C’è un’Italia alla deriva che non legge più

(9 Ott 07)

Ernesto Ferrero
I dati della ricerca biennale Mondadori-Ipsos sul mercato dei libri in Italia, illustrati venerdì a Roma da Gian Arturo Ferrari, non hanno trovato molta attenzione sui media, ma offrono una foto di gruppo da meditare.

Continua ad aprirsi la forbice che oppone il Centro-Nord ricco o benestante, e di buona istruzione, a un Sud in affanno e poco istruito. Intanto il 62% degli italiani non legge nemmeno un libro l’anno. Per entrare nella categoria dei lettori (il 38%, di cui un 29% di acquirenti) basta dichiarare di averne letto uno l’anno: un po’ come dichiararsi cattolici e andare a messa solo a Natale. Questi lettori crescono al Nord (dal 46% al 48%) e al Centro (da 37% a 42%), crollano a Sud (da 32% a 24%). In calo i maschi, in aumento le donne. Nelle fasce d’età, stabili i lettori fino ai 24 anni, addirittura in aumento quelli dai 25 ai 34, in calo medio di tre punti gli adulti e gli anziani. Aumentano di quasi sette punti i lettori di istruzione e classe socio-economica medio-superiore, crollano di ben 8 punti quelli con scarsa istruzione e poche risorse.

Piove sul bagnato, e una parte non trascurabile del Paese sta andando alla deriva. Sul totale della popolazione, i lettori deboli rappresentano il 24%, i medi il 4% e i forti l’1%. Il paradosso italiano è che il comparto editoriale (o almeno i grandi gruppi che coprono il 75% del mercato) campa più che bene su questi medi e forti: pochi ma buoni, anzi ottimi perchè onnivori. Ma a questo punto il problema non riguarda tanto l’editoria libraria, che rappresenta pur sempre il sesto mercato mondiale del settore. Riguarda l’intero Paese, che vale per quello che sa: gli indici di lettura e quelli di sviluppo economico procedono di pari passo, come nel nord Europa.

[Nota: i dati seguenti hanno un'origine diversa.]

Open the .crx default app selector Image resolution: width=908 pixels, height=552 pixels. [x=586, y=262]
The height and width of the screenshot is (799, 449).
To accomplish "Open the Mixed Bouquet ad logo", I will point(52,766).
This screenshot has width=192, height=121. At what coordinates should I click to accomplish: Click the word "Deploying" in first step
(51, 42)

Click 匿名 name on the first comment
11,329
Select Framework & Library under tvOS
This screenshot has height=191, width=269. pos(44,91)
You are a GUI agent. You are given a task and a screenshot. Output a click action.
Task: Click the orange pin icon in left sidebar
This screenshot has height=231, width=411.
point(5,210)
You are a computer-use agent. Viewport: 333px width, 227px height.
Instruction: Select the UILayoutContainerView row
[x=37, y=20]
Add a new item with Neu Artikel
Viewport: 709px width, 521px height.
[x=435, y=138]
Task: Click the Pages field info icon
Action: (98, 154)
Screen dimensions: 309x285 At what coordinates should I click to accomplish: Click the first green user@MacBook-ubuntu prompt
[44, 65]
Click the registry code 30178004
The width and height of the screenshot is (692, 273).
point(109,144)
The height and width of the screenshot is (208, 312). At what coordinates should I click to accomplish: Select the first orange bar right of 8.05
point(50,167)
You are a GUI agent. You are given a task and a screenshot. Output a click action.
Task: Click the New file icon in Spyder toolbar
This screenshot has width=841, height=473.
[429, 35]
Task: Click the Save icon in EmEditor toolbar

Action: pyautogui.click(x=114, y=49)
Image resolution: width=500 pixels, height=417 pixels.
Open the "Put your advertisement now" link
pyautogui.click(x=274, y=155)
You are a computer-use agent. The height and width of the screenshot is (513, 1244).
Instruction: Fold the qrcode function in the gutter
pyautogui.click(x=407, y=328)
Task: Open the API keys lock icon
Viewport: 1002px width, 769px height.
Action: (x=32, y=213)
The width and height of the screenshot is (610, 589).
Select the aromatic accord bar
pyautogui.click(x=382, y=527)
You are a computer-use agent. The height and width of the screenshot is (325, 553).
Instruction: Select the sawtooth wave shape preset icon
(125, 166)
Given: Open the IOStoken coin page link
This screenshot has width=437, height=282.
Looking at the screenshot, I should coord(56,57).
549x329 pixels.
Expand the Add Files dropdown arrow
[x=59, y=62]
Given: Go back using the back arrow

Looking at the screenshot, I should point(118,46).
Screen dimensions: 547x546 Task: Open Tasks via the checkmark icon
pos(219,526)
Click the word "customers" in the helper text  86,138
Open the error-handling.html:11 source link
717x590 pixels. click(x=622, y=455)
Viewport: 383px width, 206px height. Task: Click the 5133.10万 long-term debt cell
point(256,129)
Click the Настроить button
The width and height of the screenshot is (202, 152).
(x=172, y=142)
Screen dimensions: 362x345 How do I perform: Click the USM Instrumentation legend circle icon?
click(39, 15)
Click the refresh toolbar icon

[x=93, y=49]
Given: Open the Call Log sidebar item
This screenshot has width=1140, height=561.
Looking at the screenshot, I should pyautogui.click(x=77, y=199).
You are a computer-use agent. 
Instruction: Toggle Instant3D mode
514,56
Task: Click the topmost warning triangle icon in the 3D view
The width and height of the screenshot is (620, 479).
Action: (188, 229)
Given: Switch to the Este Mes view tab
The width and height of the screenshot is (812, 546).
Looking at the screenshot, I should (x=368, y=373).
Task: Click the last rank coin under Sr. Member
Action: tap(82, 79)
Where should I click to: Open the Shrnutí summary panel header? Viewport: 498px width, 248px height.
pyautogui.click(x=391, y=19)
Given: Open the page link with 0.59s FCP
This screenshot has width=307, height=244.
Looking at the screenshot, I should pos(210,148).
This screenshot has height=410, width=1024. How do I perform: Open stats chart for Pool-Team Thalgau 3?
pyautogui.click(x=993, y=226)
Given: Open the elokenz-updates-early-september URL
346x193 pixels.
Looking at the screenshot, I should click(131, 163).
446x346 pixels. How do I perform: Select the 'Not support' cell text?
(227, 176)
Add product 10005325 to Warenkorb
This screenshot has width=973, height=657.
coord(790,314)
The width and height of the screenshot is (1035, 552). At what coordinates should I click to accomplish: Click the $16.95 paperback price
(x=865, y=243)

Gli editori non piangono e non chiedono, segnalano un problema alla metafisica indifferenza dei politici. Iniziative per invertire questo corso nefasto, tipo quelle inglesi di «prevenzione» e promozione della lettura presso i più piccoli, non se ne vedono. In compenso nella Finanziaria non ci sono risorse per il già annunciato Centro del libro, e nel disegno di legge sull’editoria continua a sussistere una diversa applicazione dell’IVA, che sfavorisce i libri rispetto ai giornali. Sottoalfabetizzati e sereni, un altro segno dei tempi.